To-do list:
1: According to the passage on putting the customer first, what portion of the studios' revenue comes from the theater chains?
2: Reproduce verbatim the section of the passage on putting the customer first that starts with "I’m not saying" and goes on through "Everyone was happy.".

--- Begin Page excerpt ---

I’m not saying it’s easy to move the milk to the front of the store. For supermarkets it means selling less soda and chips. For the studios it means upsetting the theater chains that make up more than half their revenue. For every company it means the same thing:

You have to have the courage to put the customer first — even if it cuts against your established business model.

I recently worked with a large manufacturing company that uses a multi-step distribution model; they sell to distributors, who sell to retailers, who sell to the end users. With so many mouths to feed, prices were high, product improvements were slow, and the people who actually touched the customer were poorly informed. But so what? The company was making money. The well-compensated salespeople were making money. The distributors were making money. Everyone was happy.

Until . . . something unsurprising happened: a competitor sprang up using the internet to sell an almost identical product directly to the end user. Their prices were lower. Product iterations happened more quickly. Information flow was better.

--- End Page excerpt ---
--- Begin Recorded data ---

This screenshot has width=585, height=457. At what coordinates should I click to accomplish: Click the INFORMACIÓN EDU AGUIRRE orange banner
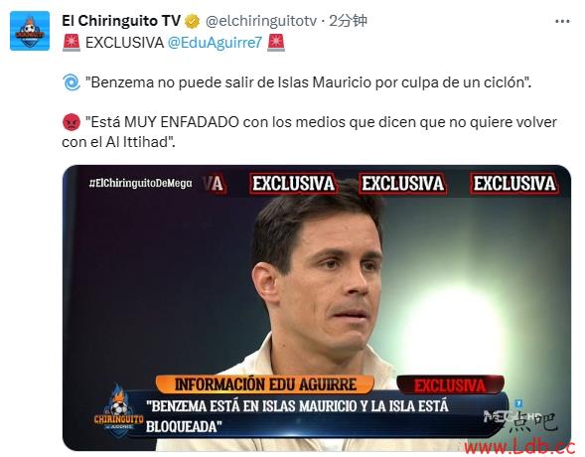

--- End Recorded data ---

Answers to the tasks:
1: More than half.

2:
I’m not saying it’s easy to move the milk to the front of the store. For supermarkets it means selling less soda and chips. For the studios it means upsetting the theater chains that make up more than half their revenue. For every company it means the same thing:

You have to have the courage to put the customer first — even if it cuts against your established business model.

I recently worked with a large manufacturing company that uses a multi-step distribution model; they sell to distributors, who sell to retailers, who sell to the end users. With so many mouths to feed, prices were high, product improvements were slow, and the people who actually touched the customer were poorly informed. But so what? The company was making money. The well-compensated salespeople were making money. The distributors were making money. Everyone was happy.